Ello ha hecho muy volátil el precio del petróleo, el West Texas Intermediate (WTI) pasó de 67.30 dólares el barril antes del inicio del conflicto militar a 108.28 dólares el 8 de marzo, y a 93.96 dólares este 16 de marzo. Y el Brent pasó de 73.21 dólares a 114, y 101.48 dólares en esos mismos días. Por su parte, el precio del barril del petróleo mexicano pasó de 54.9 a 93 dólares el viernes pasado, un precio no visto en 4 años.
El peso se depreció frente al dólar al pasar de 17.21 pesos por dólar un día antes de la guerra, a 17.92 pesos por dólar el viernes pasado.
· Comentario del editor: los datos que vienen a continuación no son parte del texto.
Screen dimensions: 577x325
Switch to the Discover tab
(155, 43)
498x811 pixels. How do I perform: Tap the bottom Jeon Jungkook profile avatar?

Esto generará presiones inflacionarias porque en México, 80% de lo que se importa es maquinaria, equipo y materia prima.
Muchos piensan que el alto precio de la mezcla mexicana de exportación beneficiará las finanzas públicas, sin embargo, esto no es así porque la balanza comercial petrolera es deficitaria, e importamos más combustibles y derivados del petróleo de lo que exportamos. En pocas palabras, México es un importador neto de productos petrolíferos y tiene un déficit energético del 0.2% del PIB de acuerdo con Goldman Sachs.
México importa el 52% de la gasolina que consume y 76% del gas natural, básicamente desde Estados Unidos y, en este 2026, las exportaciones han caído un 44% comparadas con 2025. Hoy exportamos 294 mil barriles diarios contra 532 mil barriles en enero de 2025, representando el nivel más bajo desde los años 80, y desde 2018 la caída acumulada ha sido del 82 por ciento.
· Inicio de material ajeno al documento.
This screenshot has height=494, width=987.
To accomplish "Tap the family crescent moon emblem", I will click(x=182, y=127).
México también es un importador neto de fertilizantes, lo que representa el 75% del consumo local, entre ellos la urea, cuyos principales proveedores son Omán y Qatar, y el conflicto en Medio Oriente ha elevado el precio un 24% desde el inicio de la guerra; el amoniaco un 15%, el DAP un 13% y el MAP un 9%, impactando regiones agrícolas como Sinaloa, Jalisco, Michoacán y otros estados, elevando los costos de producción del maíz hasta un 30%. La producción de fertilizantes nitrogenados utiliza gas natural como combustible, y este gas representa entre el 60 y el 80% del costo total de producción.
Otro problema relevante es el costo del transporte terrestre de mercancías, ya que en México el 80% de las mercancías se transporta por vía terrestre, principalmente tractocamiones y autotransporte de carga, y el 80% de dichos medios de transporte utiliza diésel, y este combustible también ha subido de precio al pasar de 26.50 pesos por litro promedio, en febrero, a 28.12 pesos por litro al 15 de marzo, y los fletes de productos por carretera han aumentado entre el 6% y el 9% en lo que va del año.
Por ello, el Gobierno de México activó un subsidio al precio del diésel del 35% o 2.50 pesos por litro, para tratar de amortiguar el incremento en el precio, y por ende el incremento en el precio del transporte público y de mercancías, aunque en un principio el subsidio sólo estará vigente del 14 al 20 de marzo, apostando a que la guerra termine pronto.
La inflación en México en marzo de 2026 aumentó a 4.02% y está impulsada principalmente por los alimentos frescos. De hecho, los precios de productos agropecuarios aumentaron 4.50% y entre ellos las frutas y verduras aumentaron 9.88%, según datos del INEGI, lo que se agravará por la escasez de fertilizantes.
La guerra ya afecta a la economía mexicana con mayor inflación presionada por los precios internacionales del petróleo, la gasolina, los fertilizantes y los problemas de logística y cadenas de suministro, además de la depreciación del peso.
Por otro lado, está generando volatilidad en los mercados financieros internacionales por el incremento en la incertidumbre sobre su duración y sus efectos económicos. Ello afectará las tasas de interés y el servicio de la deuda, tanto interna como externa. Actualmente, el costo de la deuda representa el 3.7% del PIB según el Centro de Investigación Económica y Presupuestaria, además de representar entre el 18% y el 20% del gasto público total y entre el 15% y el 16% de los ingresos presupuestales. El otro problema es que dichos intereses superan la inversión física realizada por el gobierno.
Finalmente, dada nuestra estrecha dependencia de la dinámica económica con Estados Unidos, el impacto negativo o positivo que la guerra tenga sobre esa economía afectará también a México en nuestras exportaciones, remesas e inversión extranjera.